La cabaña es de madera y ladrillo. Me gusta. Es cómoda y tiene un balconcito por el que puedo salir y gritar como una chiquilla invadida de tanta felicidad frente a tanta grandeza. Estiro los brazos y sin darme cuenta arruino el trabajo que le tomó -quién sabe cuánto tiempo- a una laboriosa araña. Debió ser un gran esfuerzo, pues la telaraña era considerablemente grande. Tanto esfuerzo -dirá la araña- para que una desconocida venga, se desperece, y sin más... me dejé en la calle. Leña, papel, fósforos. Nuevamente a llenar de cenizas mis manos para calentarme con el fuego. Té caliente de un lado y del otro mis libros. Afuera los patos no dejan de cantar. Ya empiezo a reconocer su lenguaje. No estaría nada mal -pienso- convertirme en su traductora. Las llamas me miran, me huelen, me sonríen (bueno, eso último pudo haber sido producto de mi deseo). Les tomo una fotografía y siguen comiendo tranquilas. No se asustan. Saben que no represento peligro para ellas. Saben que no traigo más armas que mí cámara y mi pluma. ¡Ay animalito de páramo, animalito andino! Ellos sí que están abrigados con toda esa fibra encima. Recuerdo que Ovidio, allá en las piramides de Cochasquí, al norte de Kitu, me contaba que la carne de llama es de un aspecto semejante a la carne vacuna, pero que sus niveles de colesterol son sumamente bajos -como diez veces menor que la carne de cordero o vaca-, por lo que su consumo sería más saludable. Además de ser una alimento afrodisíaco. Pero con esa carita inocente con la que me mira, no podría comérmela.

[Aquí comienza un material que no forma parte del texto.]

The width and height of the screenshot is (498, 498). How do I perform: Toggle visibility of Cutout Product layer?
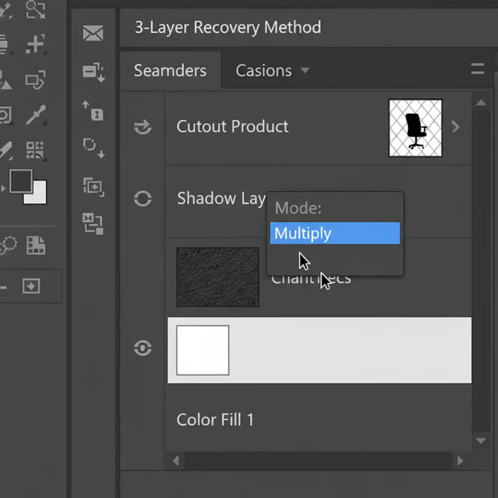click(x=142, y=127)

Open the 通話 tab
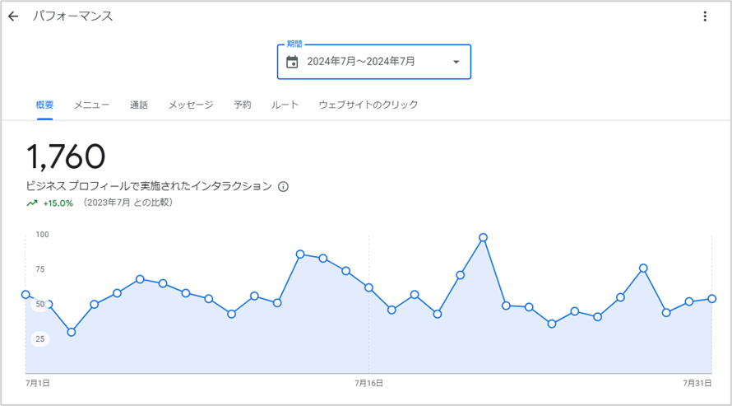pyautogui.click(x=139, y=105)
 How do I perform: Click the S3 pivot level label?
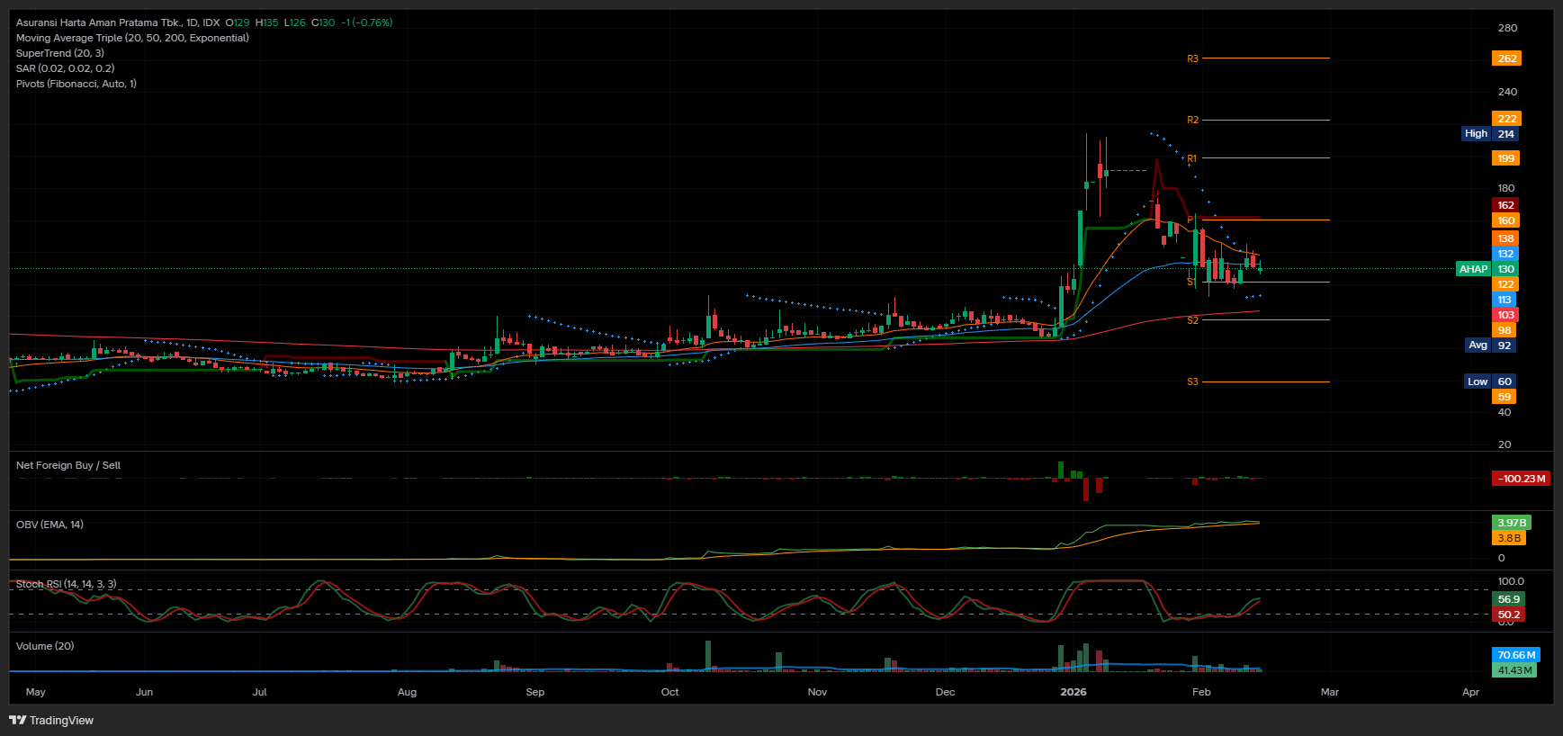coord(1192,381)
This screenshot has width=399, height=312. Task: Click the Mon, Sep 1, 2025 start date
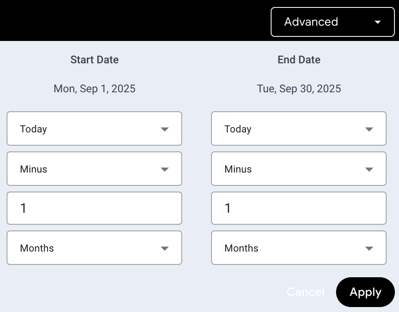94,89
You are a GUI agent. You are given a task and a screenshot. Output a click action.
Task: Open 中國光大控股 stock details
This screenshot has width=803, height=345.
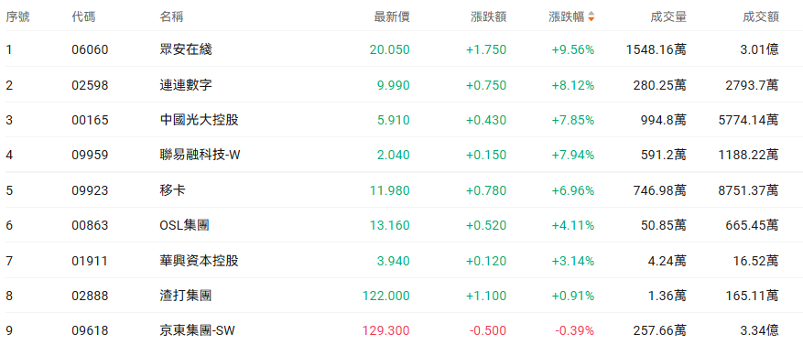pyautogui.click(x=200, y=120)
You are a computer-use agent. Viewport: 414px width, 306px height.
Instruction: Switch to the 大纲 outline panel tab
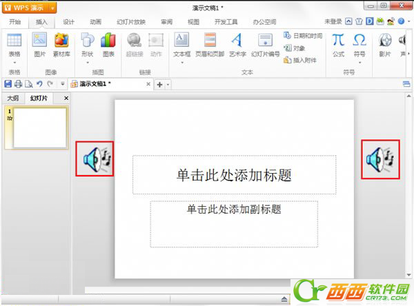tap(13, 99)
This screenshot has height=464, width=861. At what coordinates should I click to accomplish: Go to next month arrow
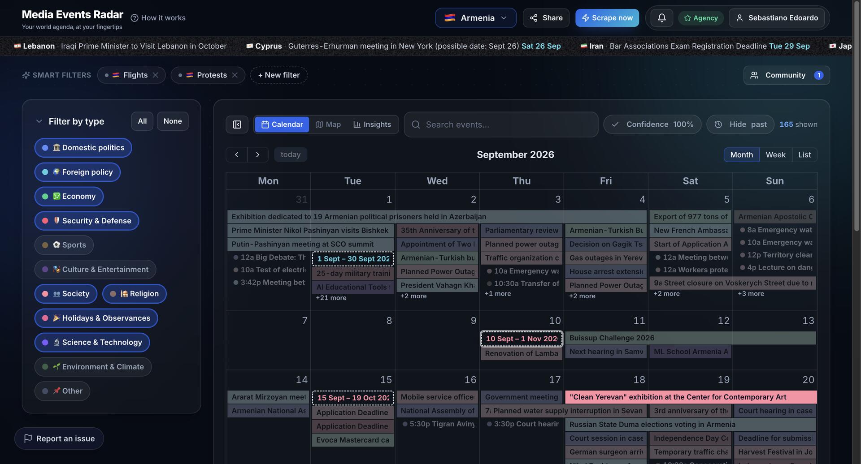coord(257,155)
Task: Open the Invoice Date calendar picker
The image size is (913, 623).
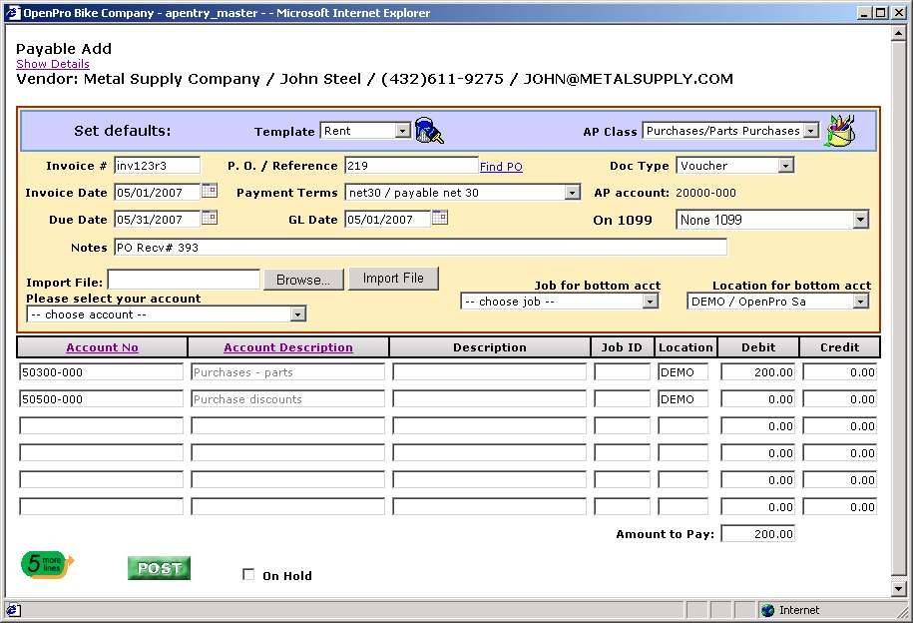Action: [x=210, y=191]
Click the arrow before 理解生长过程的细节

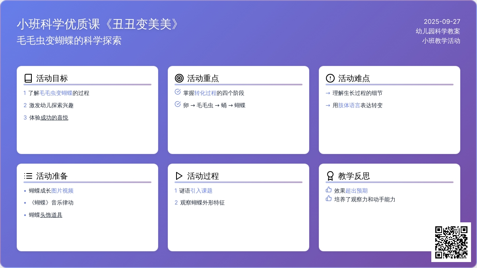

Salgo a la carretera para encontrar algo de comida. La muchacha que trabaja cerca de la cabaña me dijo que Otavalo estaba a 5 minutos. Pero claro, a 5 minutos en auto particular, en bus tomaría algo más de tiempo, pero aún así seguiría siendo rápido. El detalle es que yo voy a pie. y ahí la cosa cambia. Sé que me tomará muchísimo más tiempo llegar a la ciudad. Pero no me importa. Es fascinante descubrir detalles que resultan imposibles metida en cualquier tipo de transporte que no sean mis pies. Además, en carreteras como esta, ocurren cosas ajenas a la ciudad. Como cruzar la calle y no tener de compañeros de vía a personas sino animales (bueno, eso también es relativo. Vayan a ver con qué animales uno se tropieza en las grandes urbes). Un borreguito, una gallina, una vaca, un perro callejero caminando a tu lado.Avanzo por el filo de la carretera. Y allá están, pequeñitas y fuertes, las mujeres secando los granos al sol. Y los hombres macheteando la leña. Los niños juguetean entre chaquiñanes y riachuelos. No tienen juguetes, quizá nunca sepan lo que es un playstation, una barbie, etc. pero su imaginación es gigante. Uno de los guaguas se cae y por las mismas se levanta, raspadito y manchado, a seguir jugando.

Todas las casitas por las que he pasado tienen maizales como muros naturales. Algunas son como de adobe, otras de ladrillo visto, otras de cemento, pero todas muy modestas. He caminado y caminado y la carretera parece no terminar. El estómago cruje, pero habrá que seguir hasta encontrar el humo de algún brasero.

Lejos de encontrar algún paradero, me encuentro con senderos y escalinatas que conducen a no- sé-donde. Me atrae la forma irregular de esas pequeñas cuevas. ¿Qué esconden? ¿Hacia dónde conducen? Este es una de aquellas veces en las que sé que estoy sola y que lo mejor no será entrar, lo mejor será que siga recto. Pero la curiosidad me gana. Y entro y subo y al poco rato descubro que se trata de otro pequeño paraíso escondido. Un césped verdísimo con decenas de mariposas revoltosas. Todas son distintas y sin embargo todas juegan juntas. Pero entre todo ese espectáculo hay una que no vuela. Sus colores me llaman la atención. Me acerco a ella, y es cierto, es muy bella, pero está muerta. Aun así, el cadáver no deja de ser precioso.
El sol está en lo más alto del cielo. Por la sombra debe ser mediodía. La quietud del paisaje me conmueve. Me acuesto sobre el cesped mientras las mariposas siguen en su ritual de movimientos. Yo sólo acompaño al pequeño cadáver que me habla a través de sus colores.